Restate the lines word for word, from the first line of the records through the line containing "This screenshot has height=620, width=943.". Leave out the pictures and anything after that line.
** Opening Source data block **
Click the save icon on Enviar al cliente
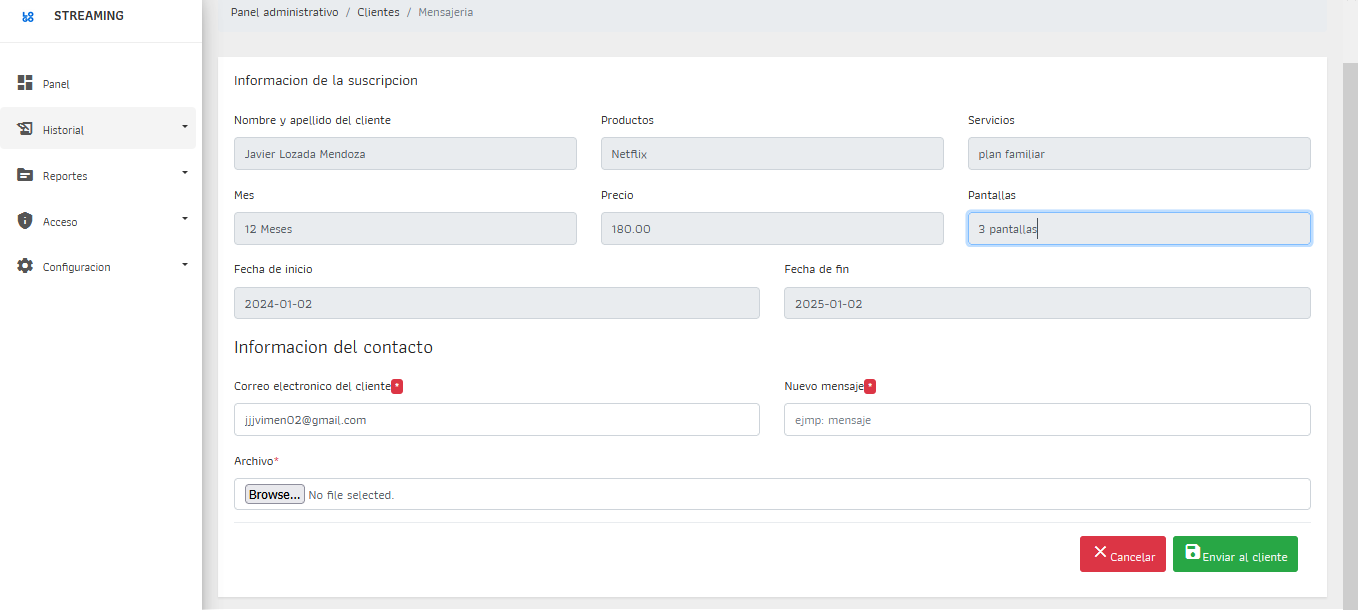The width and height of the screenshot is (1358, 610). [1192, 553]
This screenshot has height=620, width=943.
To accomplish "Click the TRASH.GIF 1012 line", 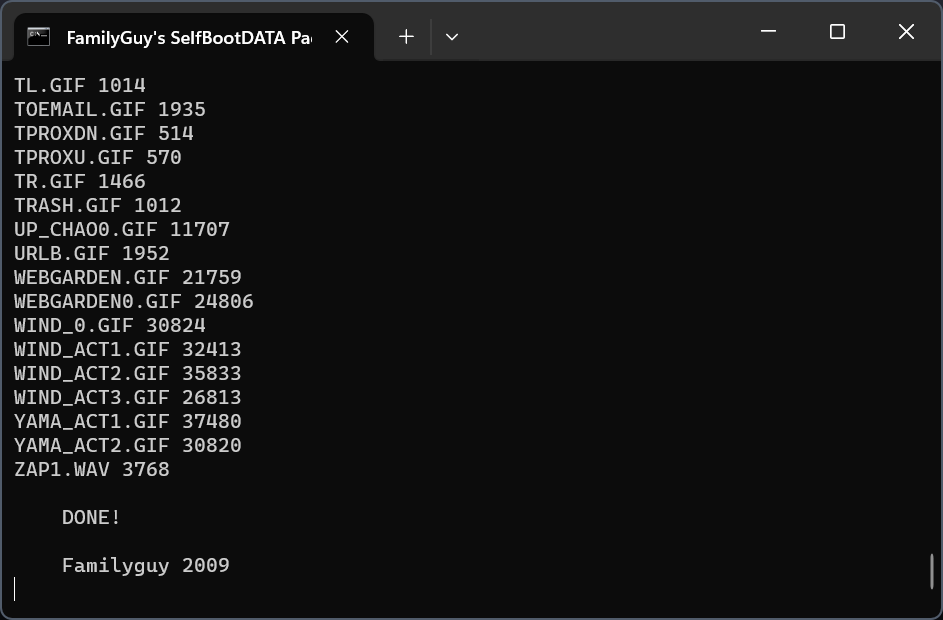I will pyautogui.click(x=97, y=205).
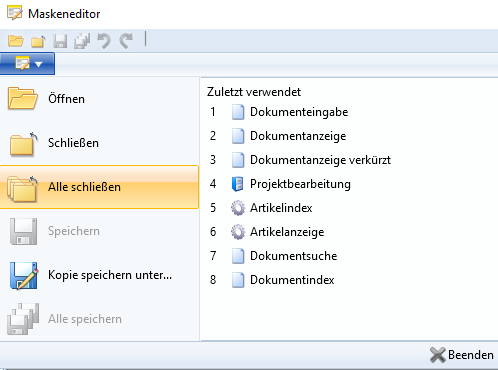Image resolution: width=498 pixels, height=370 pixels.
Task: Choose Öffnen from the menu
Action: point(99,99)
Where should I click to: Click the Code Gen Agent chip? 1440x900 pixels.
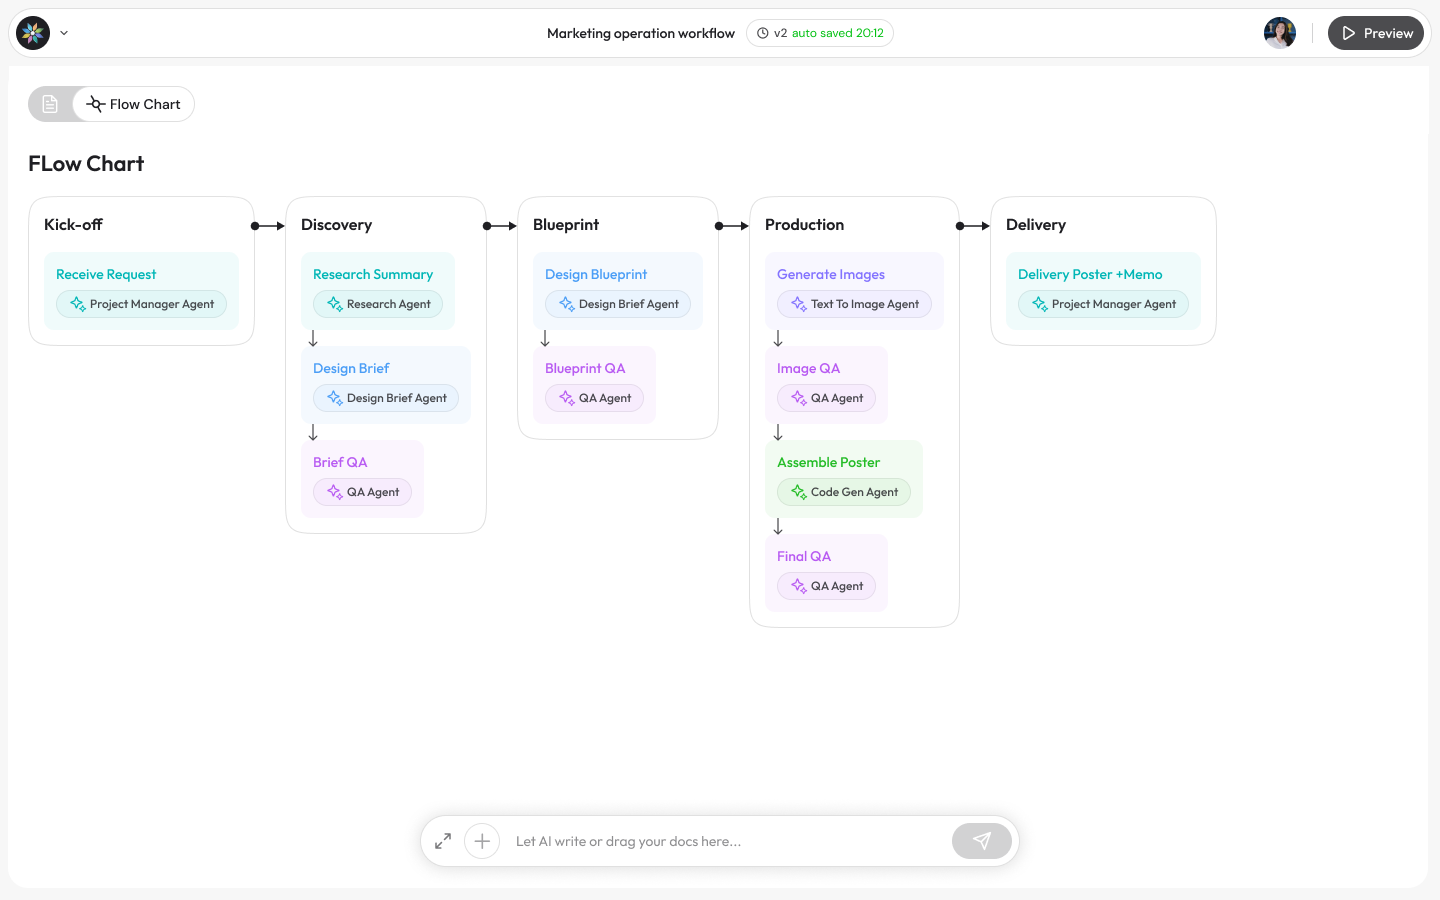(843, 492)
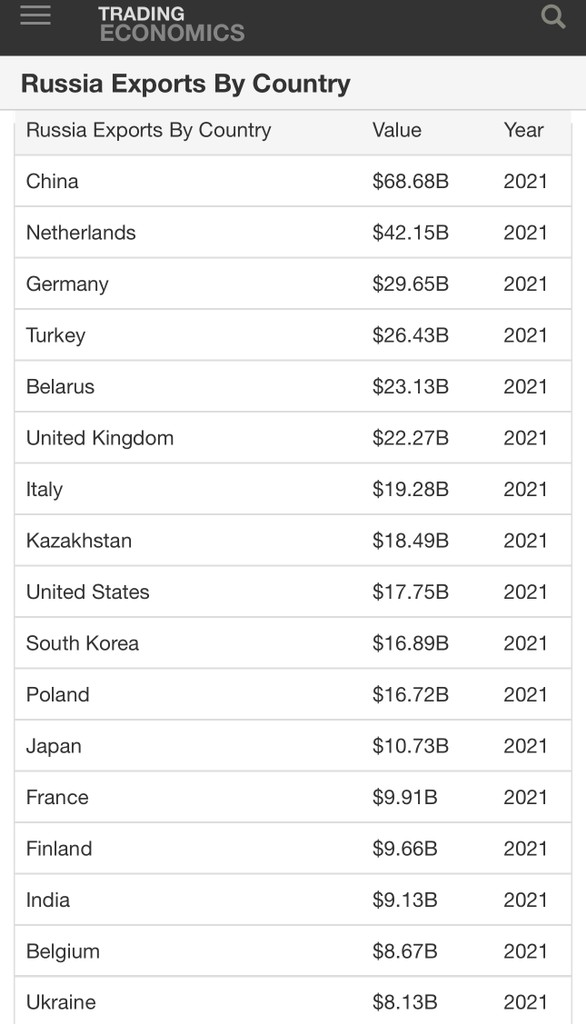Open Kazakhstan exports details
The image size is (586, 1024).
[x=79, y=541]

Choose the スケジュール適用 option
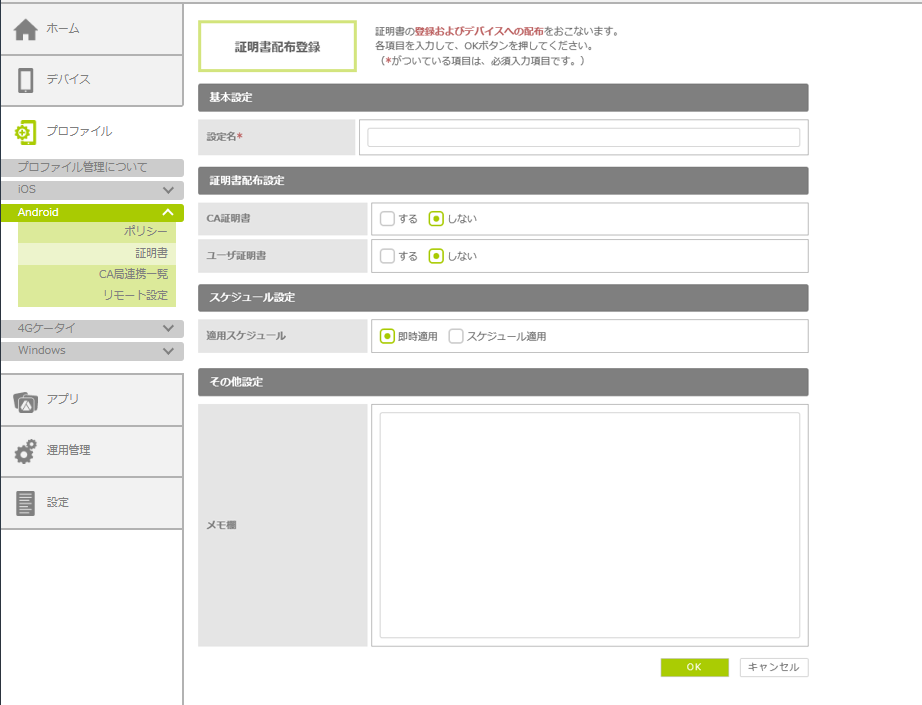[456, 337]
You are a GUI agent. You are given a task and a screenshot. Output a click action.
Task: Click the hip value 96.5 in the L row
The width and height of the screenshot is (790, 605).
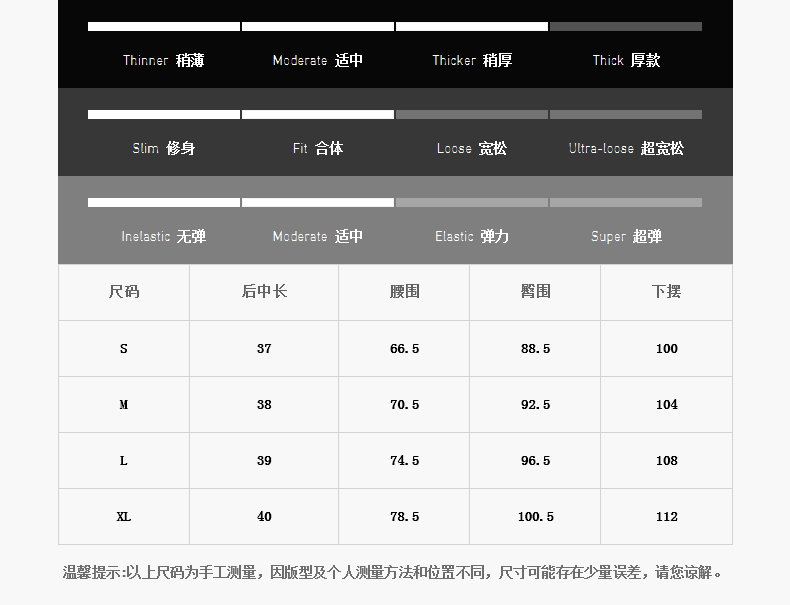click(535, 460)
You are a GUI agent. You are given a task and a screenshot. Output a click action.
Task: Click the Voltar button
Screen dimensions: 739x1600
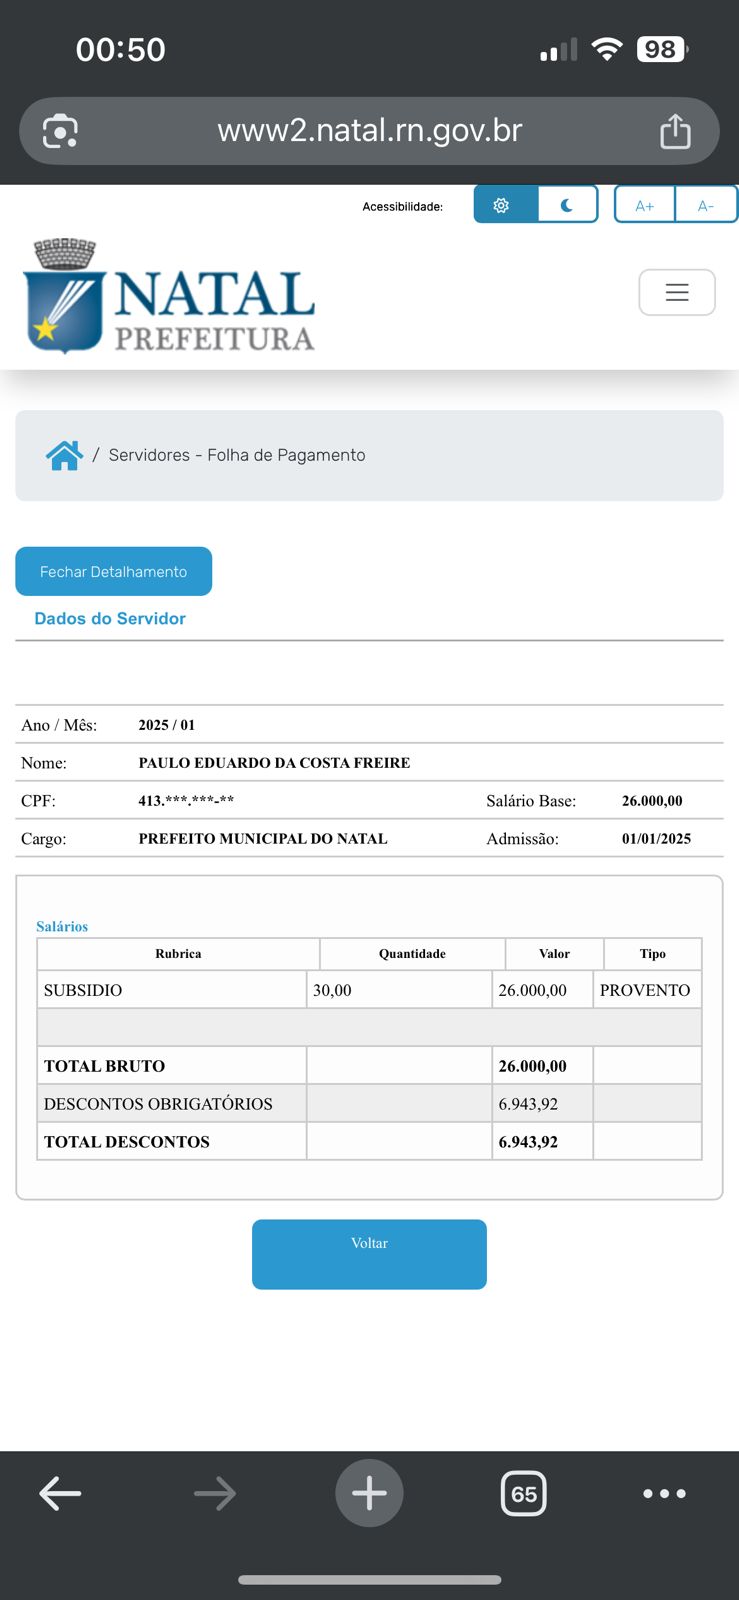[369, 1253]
** Closing Source data block **
Task solution:
Click the save icon on Enviar al cliente
The width and height of the screenshot is (1358, 610). [1192, 553]
This screenshot has height=620, width=943.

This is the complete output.